#### O que fazer
(1) Reescreva de forma mais concisa o parágrafo da resenha de O Marido Dela que começa com "No enredo temos", mantendo seus fatos principais.
(2) Dê continuidade à resenha de O Marido Dela a partir do ponto em que ela termina.

#### Texto de leitura
● ● ●

O Marido Dela

O Marido Dela

Apesar do extremo reconhecimento na 2ª Arte, chegando a ser considerado um dos melhores autores do século anterior, Luigi Pirandello era um literato versátil que se destacou não somente no teatro, mas também escrevendo romances, contos e poesias. O Marido Dela é uma obra pouco comentada desse gênio italiano, por motivos únicos, contudo é tão potente em externar as nuances da psicologia humana quanto suas outras obras mais populares.

No enredo temos um distinto drama matrimonial entre uma talentosa escritora em ascensão chamada Silvia Roncella, e seu exaustivo esposo-agente literário, Giustino Boggiolo, empenhado em elevar os proventos financeiros do casal e incapaz de perceber os estragos acarretados por sua conduta. De um início divertido, até mesmo quixotesco, a narrativa desvia o rumo para conflitos, descontentamentos e angústias profundas.

A capital Roma é o palco e o seu círculo cultural é o elenco, com proeminentes artistas, todos supérfluos como uma corte inútil de um monarca. Boêmios eruditos. Um antro em que impera a vaidade, um verdadeiro circo de mesquinhez e egos indecorosos que se deixam levar pela pura falsidade. Cada atitude é consequência do desejo de elogios. A reverência à alguém é nada mais que garantir a sua própria exaltação advinda do colega antes enaltecido. Por isso os personagens são extremamente caricatos e mais do que tudo engraçados, devido ao absurdo da egolatria e vestimentas excêntricas.

No centro do furacão e das atenções está a tímida Silvia Roncella, que desponta prestigiada por seus recentes roteiros para teatro. Nessa sociedade, começa a pontilhar a emancipação das mulheres à figura do homem e esse talvez seja um dos principais pretextos que acarretarão na conflituosa vida privada de Silvia e Giustino.

Roncella pouco se importa com a notoriedade ou a fortuna crescente. Para ela a importância de seu trabalho está em se expressar. O prestígio é totalmente dispensável. E para desespero de Giustino ela é alheia à reuniões sociais, o que segundo ele são compromissos essenciais para a divulgação das obras.

A despeito de Silvia Roncella ser, sem sombra de dúvidas, o personagem mais complexo da trama, o real objeto de análise aqui é o seu marido, como denuncia o título do livro.

Para Giustino Boggiolo o que importa são os frutos originados pelo sucesso. A arte nada significa para ele. O dinheiro nem tanto, mas sim, o resultado saudável devido aos seus esforços de divulgação massiva pela mídia, divulgação no exterior, contratos assinados de peças, recrutamento das companhias que encenarão o espetáculo, ensaios desgastantes com os atores, acordos com editoras de livros que ainda nem foram escritos por sua esposa, e por aí vai. Realizando cada tarefa como um agente exemplar. Sua eficiência é tão grande que põe na cabeça que a reputação da esposa não se deve à qualidade dos trabalhos dela, e sim aos esforços dele como o agente de produção.

● ● ●

#### Dados armazenados
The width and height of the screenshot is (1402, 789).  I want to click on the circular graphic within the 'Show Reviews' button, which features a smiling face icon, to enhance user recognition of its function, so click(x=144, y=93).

● ● ●

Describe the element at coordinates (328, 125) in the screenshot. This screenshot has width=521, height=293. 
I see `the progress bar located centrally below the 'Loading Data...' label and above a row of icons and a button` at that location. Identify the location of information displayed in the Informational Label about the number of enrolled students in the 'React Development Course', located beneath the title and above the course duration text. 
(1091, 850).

● ● ●

#### Respostas do exercício
(1) O enredo apresenta um drama conjugal entre Silvia Roncella, talentosa escritora em ascensão, e Giustino Boggiolo, seu marido e agente literário. Ele se empenha em aumentar os ganhos do casal sem perceber os estragos que sua conduta provoca. A história começa divertida, quase quixotesca, e depois se volta para conflitos, descontentamentos e angústias profundas.

(2)
Boggiolo parece se dar conta de ser motivo de chacota em todo meio literário pela forma como se porta e por essa imposição doentia à sua esposa. Se diz indiferente à zombaria, porém é vaidoso acima de qualquer outro atributo. Pela falta de compreensão da aflição que suas atitudes causam na amada, pagará muito caro, sendo dedicado a ele somente a repulsa de Silvia.

Não há lugar na estória para o filho dos dois, Vittorino. A atenção ao menino é tão diminuta que dá a entender que ele nunca teve o amor de sua mãe, e sobretudo de seu pai. Sua morte prematura, que poderia ser o artifício que reuniria Silvia e Giustino, ao menos na ótica do marido, acarreta no afastamento definitivo dos dois, particularmente pela rejeição da mulher.

O Marido Dela atinge sua enorme relevância ao perscrutar o relacionamento fragilizado. Penetra naquela relação que quem está de fora, a olhos nus,  não consegue enxergar tamanho desgaste. A ferrugem presente no alvorecer desse casamento corrói até se consumar na ruptura definitiva entre os cônjuges.

Pirandello aborda de forma sublime as vicissitudes da coexistência entre casal em que ambos sofrem profundamente. Os ressentimentos vão sendo talhados ao longo da convivência de anos de desavenças. São explanações verossímeis as que o autor recorre, quase filosóficas, de tão bem apuradas à essência do comportamental humano. Pequenices narcisistas arraigadas na psique do indivíduo comum.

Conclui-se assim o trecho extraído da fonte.